Entah sudah menjadi persyaratan atau keharusan setiap perjalanan hiking hari Kamis atau kami menyebutnya majelis Kamisan, selalu saja berhadapan dengan medan yang unfriendly. Selalu saja ada acara tebas menebas atau merangkaki jalur terjal, merayap, terpeleset dari ketinggian, dll. Tapi semua itu tidak membuat jera untuk kembali melakukan hal yang sama merayapi jalur yang sama di tempat yang berbeda.
Seperti halnya pada hari Kamis 31 Maret 2016, berawal dari niat hanya sekedar hiking ringan menuju Gn. Pangparang wilayah Timur kota Bandung. Dengan berkendara dari arah pasar Ujung Berung, saya, Barbar & Bobby tiba di sebuah persimpangan yang bertuliskan “Curug Cilengkrang” ke arah kanan sedangkan wilayah Gn. Pangparang ke arah kiri.
“Ka Cilengkrang we Bo” ujar Barbar tiba-tiba kepada Bobby yang saat itu memegang kemudi…”Urang nebas, neang jalur ka Manglayang” lanjut Barbar sambil nyengir…
”Hehehe siap! “ jawab Bobby sambil membelokkan jalur ke arah kanan.
Tidak berapa lama, kami pun tiba di sebuah warung. Seperti biasa setelah ‘protap’ sepeminuman kopi sambil sedikit bersosialisasi untuk sekedar menitipkan kendaraan hehehe, kami pun bergerak menuju bumi perkemahan Curug Cilengkrang.
Beberapa waktu yang lalu, saya, Barbar & Boedi Rahajoe sempat mengunjungi curug Cilengkrang ini yang letak curugnya agak jauh ketengah lembah dan saat itu kami kecewa karena curug yang kami dapati hanya jalur batu berlumut saja, dikarenakan musim kemarau yang panjang sehingga mengakibatkan debit airnya berkurang.
Tapi kali ini tujuan kami bukan menuju curug, tetapi mencari jalur menuju puncak Manglayang…Manglayang oh Manglayang, sebulan ini kau telah menjadi ‘primadona’ bagi kami… Setelah mengaktifkan aplikasi android ‘View Ranger’ nya Bobby, kami pun mulai memasuki kawasan ini yang disambut oleh gemericik aliran sungai berbatu.
Usai menyusuri sungai berbatu, kami mulai memasuki jalur yang rapat oleh ilalang dan kembali pisau komando kami keluarkan untuk memapas ilalang. Lepas dari jalur semak, kami lalu melintas sungai yang diseberangnya terdapat track tangga dari semen berlumut, yang justru jalanan seperti ini lah yang membuat kami jera karena licin bila dilalui dengan sepatu bersol vibram dan basah.

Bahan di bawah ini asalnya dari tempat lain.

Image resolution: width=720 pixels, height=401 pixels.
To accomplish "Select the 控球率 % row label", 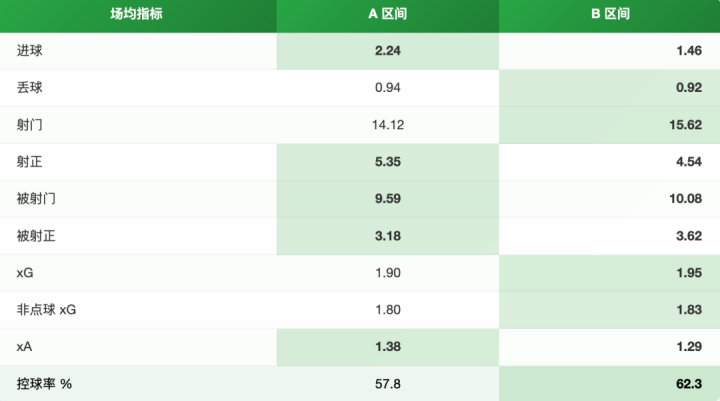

Dari situ track terus menanjak dan berbatu penuh lumut sehingga mengharuskan kami sedikit merangkak.
Medan berbatu pun kami lewati hingga tiba pada tanah yang cukup miring yang membuat kami harus bertumpu pada pepohonan setiap kali melangkah. Menyusuri jalur ini ternyata tidak kalah serunya dengan medan berbatu yang licin. Tanah yang kami lalui cenderung labil dan rawan longsoran. Sebuah batu sekepalan tangan dengan derasnya menggelinding karena terpijak Barbar yang berada di atas saya telak mengenai tempurung lutut…”wadaaaw” nyerinya sampe ke hulu hati hehehehe. “Sori euy” teriak Barbar nyengir.
“Aya tangkal badag euy !! “ teriak Bobby tiba-tiba yang saat itu menjadi leader, ternyata jalur yang kami lalui terhadang sebuah pohon besar..
”Wah, jalur tarzan ieu mah” sahut Barbar. Memang jalur ini harus dilalui dengan memanjat akar pohon besar itu hingga merayapi batang pohon layaknya tarzan.
Usai melewati pohon besar itu, kami rehat sejenak…”Jigana unggal kemis kudu ripuh nya jalurna?” Tanya saya yang disambut cengiran Barbar dan Bobby.
“Enya, asana the tiap majelis Kamisan jalurna nyiksa” timpal Bobby sambil tertawa ngakak.
Ada kepuasan tersendiri ketika kami bisa melalui jalur yang penuh ‘derita’. Ada semacam sensasi yang berbeda bagi kami…walau hingga akhirnya kami tiba di sebuah bukaan dataran yang tinggi dan tampak di sana jalur setapak yang jelas & friendly yang menghubungkan antara Curug Cilengkrang dan Palintang.
”Itu jalur nu bener “ teriak Bobby yang disambut tawa oleh kami.
”Ah dasar we kudu kukurusukan wae unggal kamis” timpal Barbar.